The ordinance requires that the written notice be provided before the application is filed, and in fact, "no service of the notice had been made contrary to the affidavit," Cope said.

"As a result, we formally request that the application submitted pertaining to the property be rejected and withdrawn for failing to comply with the notice requirements," the lawyer writes.

Responding to the allegation, Ezgur said last week that the notice was "absolutely sufficient" and that a hearing has not yet been scheduled.

"We have a disagreement of the reading of the section of code," Ezgur said. "As a practical matter, there's more than enough time to continue to have a dialog with [the neighbors]. There's no attempt here to rush through anything. They're going to have literally months to prepare."

The city is currently reviewing the project, and then it will be considered by the city's Plan Commission and subsequently the Committee on Zoning, Ezgur said.

Cope is representing neighbors living at 850 W. Adams St. and in the Monroe Manor condo buildings. Both are located within 250 feet of the proposed development.

Fire safety concerns

The condo plan calls for a mix of one-, two-, three- and four-bedroom units and 99 parking spots to be developed in the 115-foot-tall building.

Burnett's move to support the condo plan comes after hundreds of neighbors weighed in on the project in a series of summer meetings.

Hundreds of West Loop residents slammed LG Development's first plan, which called for 215 rental units to be developed at the site. [DNAinfo/Stephanie Lulay]

In August, neighbors living near the site argued that the new condo building could put them in danger if a fire were to break out. But developer Brian Goldberg disagreed, insisting that the condo plan addressed life-safety issues and was reviewed by the Chicago Fire Department, the city's Fire Prevention Bureau, city planning officials and the Chicago Department of Transportation.

At that same meeting, Burnett reminded neighbors that he doesn't make decisions on new development based on how it will affect other residents' existing views. No one has "a right" to a view, he said.

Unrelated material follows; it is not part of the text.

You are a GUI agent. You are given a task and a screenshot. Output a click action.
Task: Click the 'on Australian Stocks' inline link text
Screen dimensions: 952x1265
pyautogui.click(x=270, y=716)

"I can tell when there's a lot of B.S. going on and people are really talking about views," Burnett said.

As of August, LG Development did not own the Peoria lot, but did have a contract with the property's owner Peter Cacciatore to buy the property for $6.25 million. The sale is contingent on a zoning change that would allow for their condo proposal to be developed at the site, according to partner Brian Goldberg.

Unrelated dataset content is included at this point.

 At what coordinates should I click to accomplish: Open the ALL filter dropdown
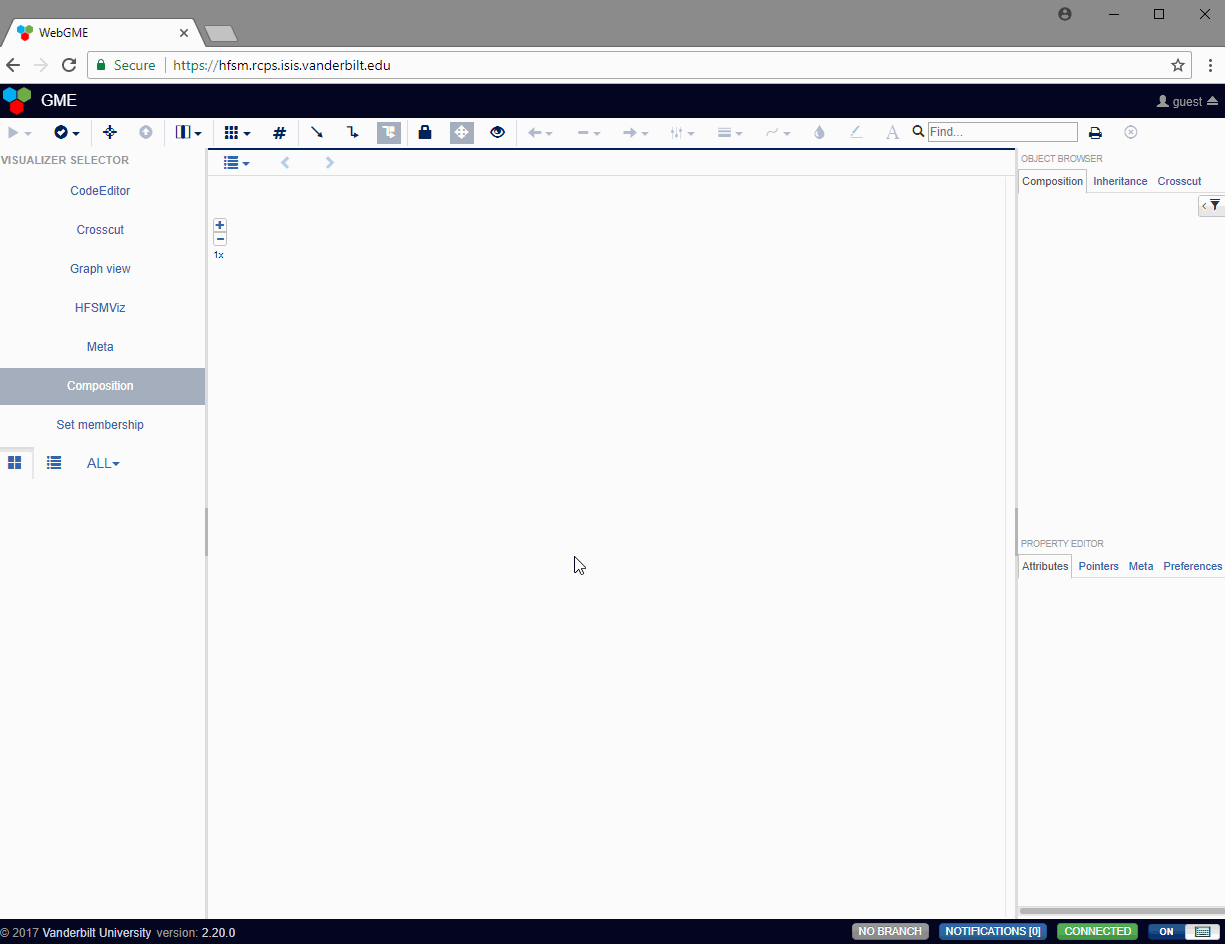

Typical residential floor plan under of LG Development's 111 S. Peoria St. proposal. [LG Development]

From rentals to condos

Before pitching condos to the community, the developer first proposed a taller, more dense rental tower.

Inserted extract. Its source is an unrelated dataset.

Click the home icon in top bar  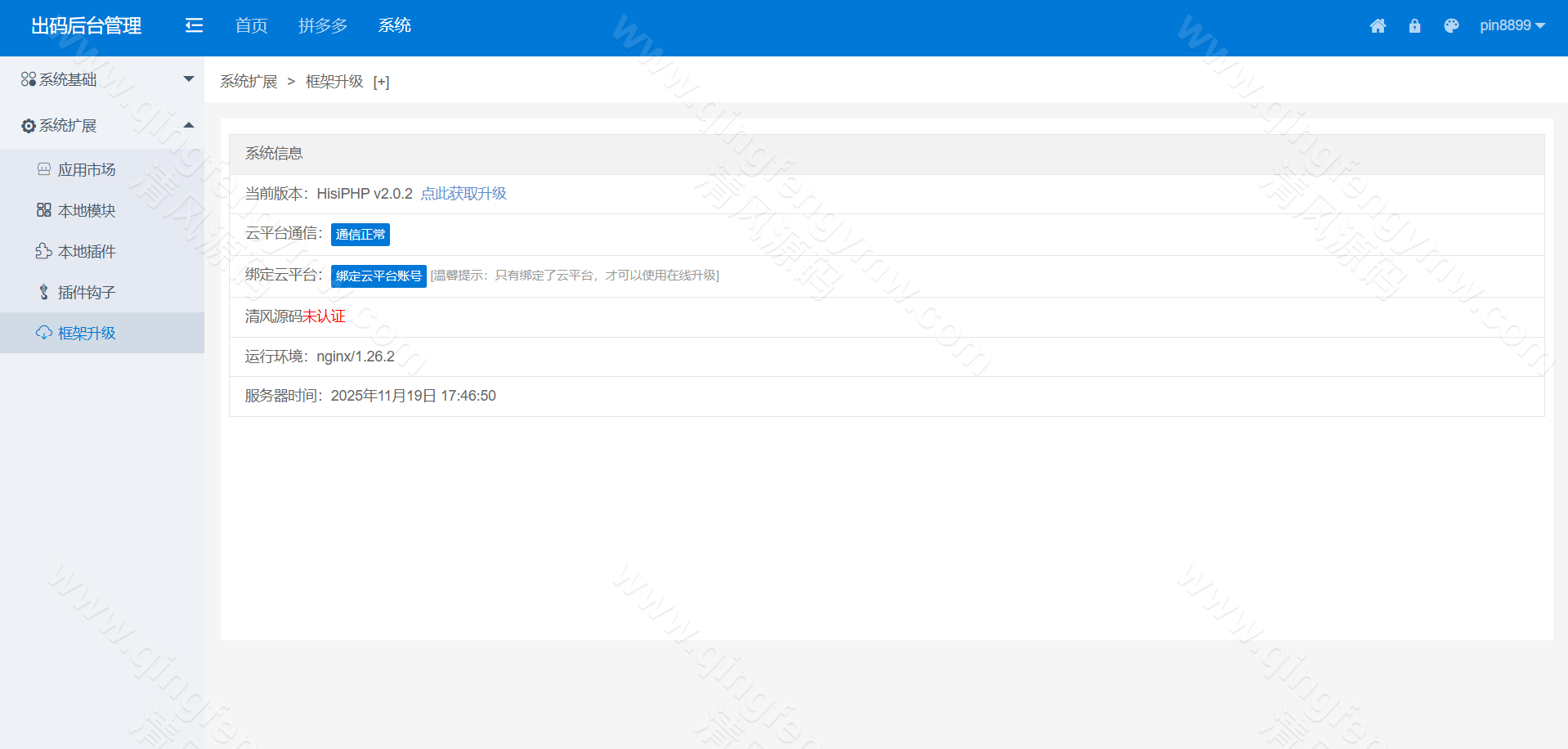pos(1378,26)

LG Development previously planned to build a 13-story apartment tower at the site, but hundreds of West Loop residents slammed the project in June, leading Burnett to kill the rental development. Under that plan, 215 apartments were proposed compared to the current 95 condos.

At the June meeting, the crowd took issue with the height of the building and the number of apartments. Neighbors said they did not want more rentals in the neighborhood and were concerned the new building could present safety issues for existing condo owners.

Comments made at that meeting about renters led Burnett to say in July that he thought the West Loop was starting to become "a bigot neighborhood."

Alternative community center plan

In an effort to offer an alternative to the developer's plan, a group of neighbors pitched a two-story community center to the alderman in August, contending that the center would be a better fit for the neighborhood.

Burnett ultimately said he could not consider the plan because the group had not contacted the property's owner. Cacciatore, president of the group that currently owns the 111 S. Peoria site, confirmed in a letter that neighbors pushing the community center plan had not reached out to him.

The community center plan, developed by the West Loop Residents Association and other neighbors, would be privately financed through fundraising. Neighbor Richard Dees said he secured a $2 million commitment to the project that would be used to purchase the property.